Vertigo. Sen ne güzel komşumuzdun Kim Novak abla! 30 yıl arayla iki kere izledim, sonuç değişmedi: Her defasında "depresyona" girdim. Dizi de tavsiye edeyim: BBC yapımı "River". İnsanın boğazına ayva takılmış gibi yaşamak böyle mi iyi gösterilir! Sayın Dücane Cündioğlu'nu taklit ederek "aforacak" olursak, şöyle bir aforizma yazabiliriz: Depresyonda olmak, deplasmanda olmaktır.
16. Batı'yı ve Doğu'yu nasıl tanımlarsınız?
Sarışın-esmer. (Gülüyor) Başıma bir şey gelmeyecekse, bu ayrımların çok ilgimi çekmediğini itiraf edebilirim. Tanpınarvari cümleler, mesela "Doğu oturup beklemenin yeridir" gibi "aformalardan" etkilenmiyorum sanırım. Josephine'den mektup bekleyerek ömrünü heder eden Napolyon batılı değil doğulu, Fransız değil Türk'tü sanırım? (Gülüyor)
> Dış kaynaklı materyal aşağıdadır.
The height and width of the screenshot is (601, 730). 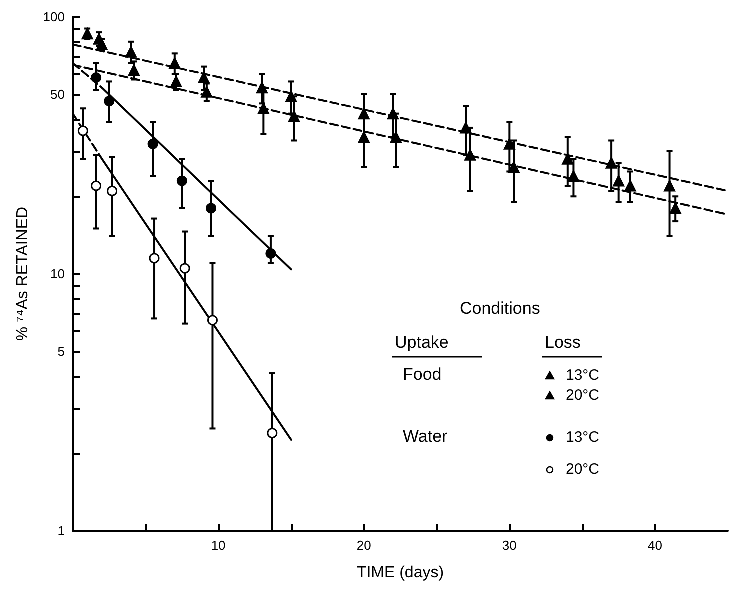 I want to click on x-axis-title: TIME (days), so click(x=400, y=573).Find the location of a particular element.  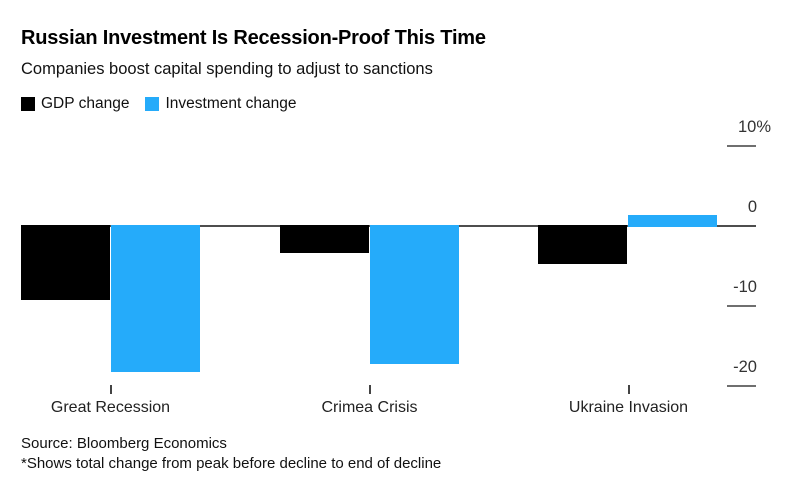

ytick-label: -10 is located at coordinates (745, 287).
Entelektüellerin bir türlü doyamadığı doğu-batı gibi kavramlar yerine, kuzey ve güney daha çok dikkatimi çekiyor. Sonuçta kavramlar, zihnî, yani zihin mahsülüdür, hayalidir, itibaridir. Var olduğuna inanırsan vardır, itibar ettiğin müddetçe yaşarlar. Gerçek dünyada meridyen ve paralel, doğu ve batı yok, bizim zihnimizde varlar. "Kurtuluşumuz Nordik İslam'ında" diye başlıklar atarak konuşalım, daha keyifli olur.
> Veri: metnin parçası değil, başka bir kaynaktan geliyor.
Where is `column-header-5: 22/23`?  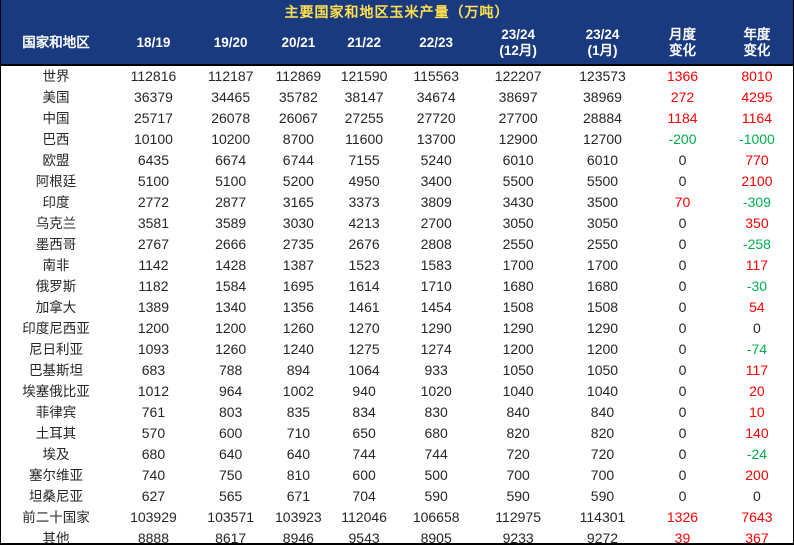
column-header-5: 22/23 is located at coordinates (436, 45).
17. Yaşayabileceğiniz en mutlu an.
Karlı dağlar, dibi görünen berrak sular.
18. Siz şimdi gittiğiniz o şehri çok sevmişsinizdir. Biraz anlatsanıza.
Nedense, aklıma Freiburg geldi. İçinden su arkları geçen, tarihi bir üniversite şehri. İçimde ukdedir, keşke o şehirde güzel hatıralarım olsaydı. Şuna inanırım, bir şehir size geç kaldığınızı hissettiriyorsa, neden daha önce gelmedim dedirtiyorsa, nalet güzel bir şehirdir.
19. Bize bir nasihat vermenizi istesek...
Ben ve nasihat! "Gençlere nasihat etmenin zararları" diye konferanslar vermiş kişiyim ben.
Yapmaya çalıştığım şeyi paylaşabilirim: Kendi sorularının peşinden git. Başkalarına basit, komik ve saçma gelse de.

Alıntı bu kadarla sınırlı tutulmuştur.